I have some more issues with the Function package, this time with the
domintros option. Consider this (not very useful) example:

______________________________________
function (sequential,domintros) f where
"f v b = (if v = 1 then f 0 b else f (Suc v) b)"
apply pat_completeness
apply auto
done
______________________________________

The generated domintros rule is too weak:
______________________________________
thm f.domintros(1)[no_vars]
⟦f_dom (0, b); v ≠ Suc 0 ⟹ f_dom (Suc v, b)⟧ ⟹ f_dom (v, b)
______________________________________

Note that the f_rel intros are correct:
thm f_rel.intros[no_vars]
______________________________________
v = 1 ⟹ f_rel (0, b) (v, b)
v ≠ 1 ⟹ f_rel (Suc v, b) (v, b)
______________________________________

I can work around the issue by wrapping the condition of the if
statement in the identity function and removing it temporarily from the
simpset:
______________________________________
declare id_apply[simp del]
function (sequential,domintros) f' where
"f' v b = (if id (v = 0) then f' 0 b else f' (Suc v) b)"
apply pat_completeness
apply auto
done
declare id_apply[simp]
______________________________________

yields
______________________________________
thm f'.domintros(1)[no_vars]
⟦id (v = 0) ⟹ f'_dom (0, b); ¬ id (v = 0) ⟹ f'_dom (Suc v, b)⟧
⟹ f'_dom (v, b)

- **SUPPLIED RECORDS**
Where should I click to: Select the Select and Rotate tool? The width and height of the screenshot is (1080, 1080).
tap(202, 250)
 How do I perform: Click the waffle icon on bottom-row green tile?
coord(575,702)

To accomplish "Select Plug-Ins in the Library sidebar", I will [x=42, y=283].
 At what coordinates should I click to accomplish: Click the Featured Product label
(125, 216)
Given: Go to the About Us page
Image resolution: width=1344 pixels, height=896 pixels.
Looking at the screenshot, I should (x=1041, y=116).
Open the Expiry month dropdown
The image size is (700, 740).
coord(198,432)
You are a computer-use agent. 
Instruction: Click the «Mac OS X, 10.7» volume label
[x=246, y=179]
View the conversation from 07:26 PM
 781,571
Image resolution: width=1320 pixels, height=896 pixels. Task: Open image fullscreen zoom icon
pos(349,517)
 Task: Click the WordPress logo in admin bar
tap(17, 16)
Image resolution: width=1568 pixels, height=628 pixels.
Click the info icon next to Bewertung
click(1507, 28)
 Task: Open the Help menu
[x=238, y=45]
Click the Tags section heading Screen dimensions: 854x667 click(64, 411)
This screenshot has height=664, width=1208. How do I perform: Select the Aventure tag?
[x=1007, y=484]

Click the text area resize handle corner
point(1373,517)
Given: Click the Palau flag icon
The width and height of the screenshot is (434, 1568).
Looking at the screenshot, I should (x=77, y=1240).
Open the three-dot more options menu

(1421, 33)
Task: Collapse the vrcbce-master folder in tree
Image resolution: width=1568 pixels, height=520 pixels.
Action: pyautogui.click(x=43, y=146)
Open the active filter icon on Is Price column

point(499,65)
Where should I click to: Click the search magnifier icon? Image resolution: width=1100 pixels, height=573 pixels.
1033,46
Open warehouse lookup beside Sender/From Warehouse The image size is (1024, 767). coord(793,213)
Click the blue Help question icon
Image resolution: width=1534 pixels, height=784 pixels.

- **WHAT IS REQUIRED**
Answer these questions about the post on the Function package:
1. Which option of the Function package is the post about?
2. Which rule does the workaround remove from the simpset for a while?
3. In the workaround, which function wraps the condition of the if statement?

- **OUTPUT OF THE TASK**
1. The domintros option.
2. id_apply.
3. The identity function, id.